### PROBLEMS TO WORK ON
**A.** Please copy word for word the passage of the Rojava article starting at "Karim went on" and ending at "No withdrawal happened.".
**B.** Does the Rojava article agree with each statement below? Answer yes or no for each, quoting the words from the article that decide it.
(i) Sununu predicted that US forces would remain in the Kurdistan Region after the refugees went home.
(ii) Najmaldin Karim had served as governor of Kirkuk.
(iii) The ceasefire that ended US military operations against Hussein came on February 28, 1991.

### TEXT EXCERPT
--- Begin ---

US imperatives to stay in Rojava
The Kurdish-led Syrian Democratic Forces (SDF) are once again dedicating their manpower and resources to help the US-led coalition defeat the remnants of ISIS in Syria’s Deir ez-Zor province with combined US and French air and fire support.
Operation Roundup is another testament to the successful SDF effort to rid Syria of ISIS. Consequently, when ISIS is finally defeated, the US should not abandon or throw them under the bus for numerous reasons – both morally and, in the long-term, their own self-interest.
The ‘Provide Comfort’ precedent
In late May 1991, then-White House Chief of Staff John Sununu predicted US forces would withdraw from the Kurdistan Region once Kurdish refugees who fled during the aftermath of the Persian Gulf War returned to their homes.
Sununu argued that the US had no responsibility to retain forces there to aid and protect these Kurdish refugees. “We're not there to deal with the multigenerational, internal civil strife,” he declared.
Najmaldin Karim, the former governor of Kirkuk who was a leading US-based Kurdish activist at the time, responded to Sununu’s assertion by insisting: “The United States cannot leave unless a situation is created where everybody is safe. It is the US responsibility to protect these people.”
Karim went on to predict US withdrawal would simply give Saddam Hussein free reign to massacre the Kurds and cause yet another refugee crisis. No withdrawal happened.
In the lead-up to the Persian Gulf War, US President George H.W. Bush made the moral case – dubious considering prior US policy in Iraq – for confronting Saddam Hussein after his invasion of Kuwait, instancing the Anfal massacres he carried out against Kurds.
Following the ceasefire that ended US military operations against Hussein on February 28, 1991, an ambiguous statement from Bush urging Iraqis to rise up against the Iraqi tyrant led Shiites and Kurds alike to believe the US would support them.
This didn’t happen. Baghdad, which US General Norman Schwarzkopf scandalously authorized to fly helicopters, immediately subdued the uprising with its lethal Russian-made gunships and drove millions of Kurds, who feared another Anfal-like atrocity, to flee en-masse to Turkey and Iran.

--- End ---

### LISTING

--- Begin ---

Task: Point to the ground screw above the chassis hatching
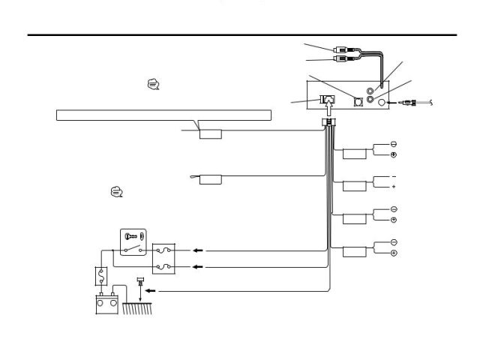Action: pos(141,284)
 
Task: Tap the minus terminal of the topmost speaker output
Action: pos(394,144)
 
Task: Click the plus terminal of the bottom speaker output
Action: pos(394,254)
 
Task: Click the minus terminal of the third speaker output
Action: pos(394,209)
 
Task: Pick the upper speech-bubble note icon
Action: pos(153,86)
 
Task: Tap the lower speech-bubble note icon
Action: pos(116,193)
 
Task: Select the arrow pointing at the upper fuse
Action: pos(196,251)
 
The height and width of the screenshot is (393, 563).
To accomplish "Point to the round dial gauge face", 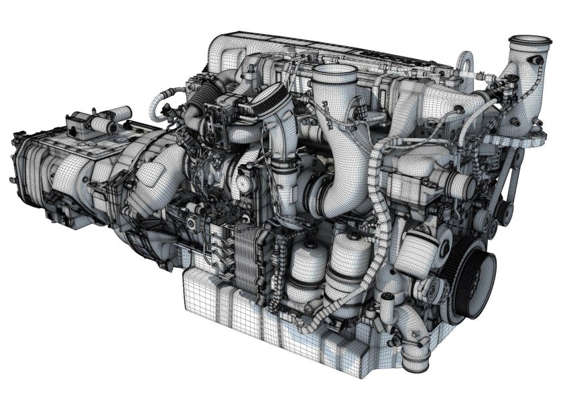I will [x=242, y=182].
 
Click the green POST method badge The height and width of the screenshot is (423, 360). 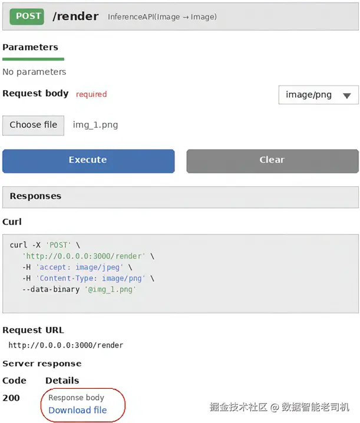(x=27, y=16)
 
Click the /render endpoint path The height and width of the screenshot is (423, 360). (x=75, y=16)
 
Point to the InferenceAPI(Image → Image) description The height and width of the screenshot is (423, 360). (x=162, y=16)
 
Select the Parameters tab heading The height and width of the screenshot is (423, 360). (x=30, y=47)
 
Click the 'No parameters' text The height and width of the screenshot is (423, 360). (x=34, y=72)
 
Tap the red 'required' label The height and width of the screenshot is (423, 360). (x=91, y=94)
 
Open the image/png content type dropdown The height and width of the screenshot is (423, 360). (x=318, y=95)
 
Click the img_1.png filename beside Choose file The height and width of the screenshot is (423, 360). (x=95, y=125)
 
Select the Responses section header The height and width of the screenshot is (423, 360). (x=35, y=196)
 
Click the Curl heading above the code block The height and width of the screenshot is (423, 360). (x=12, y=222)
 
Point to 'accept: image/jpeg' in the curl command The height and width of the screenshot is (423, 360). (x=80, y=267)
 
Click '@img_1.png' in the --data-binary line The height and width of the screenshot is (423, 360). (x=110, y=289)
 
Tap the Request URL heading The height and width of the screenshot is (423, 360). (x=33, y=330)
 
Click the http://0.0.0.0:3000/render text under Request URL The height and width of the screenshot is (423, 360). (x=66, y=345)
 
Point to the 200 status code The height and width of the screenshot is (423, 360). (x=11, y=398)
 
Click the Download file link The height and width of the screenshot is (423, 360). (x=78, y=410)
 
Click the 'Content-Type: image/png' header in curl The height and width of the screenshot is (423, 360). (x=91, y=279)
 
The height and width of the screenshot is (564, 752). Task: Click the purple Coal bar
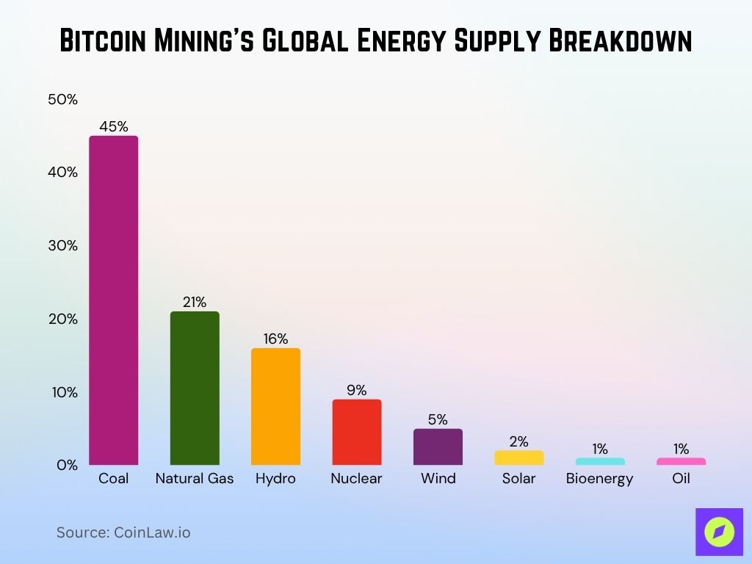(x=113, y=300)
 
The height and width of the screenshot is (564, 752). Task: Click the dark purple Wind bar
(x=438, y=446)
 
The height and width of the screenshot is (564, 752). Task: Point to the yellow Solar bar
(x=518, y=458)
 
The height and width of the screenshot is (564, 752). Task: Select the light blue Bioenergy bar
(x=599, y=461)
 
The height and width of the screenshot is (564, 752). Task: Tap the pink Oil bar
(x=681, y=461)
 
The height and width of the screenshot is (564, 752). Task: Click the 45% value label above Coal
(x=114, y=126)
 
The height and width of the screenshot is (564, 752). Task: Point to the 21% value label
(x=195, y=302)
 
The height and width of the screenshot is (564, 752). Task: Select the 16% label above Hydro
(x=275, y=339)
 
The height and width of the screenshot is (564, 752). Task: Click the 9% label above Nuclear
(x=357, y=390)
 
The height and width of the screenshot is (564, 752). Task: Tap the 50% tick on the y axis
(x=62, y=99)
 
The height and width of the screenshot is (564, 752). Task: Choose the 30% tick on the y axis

--- End ---

### RESULTS FOR EACH TASK
**A.**
Karim went on to predict US withdrawal would simply give Saddam Hussein free reign to massacre the Kurds and cause yet another refugee crisis. No withdrawal happened.

**B.**
(i) No: "predicted US forces would withdraw from the Kurdistan Region once Kurdish refugees who fled during the aftermath of the Persian Gulf War returned to their homes."
(ii) Yes: "Najmaldin Karim, the former governor of Kirkuk"
(iii) Yes: "the ceasefire that ended US military operations against Hussein on February 28, 1991"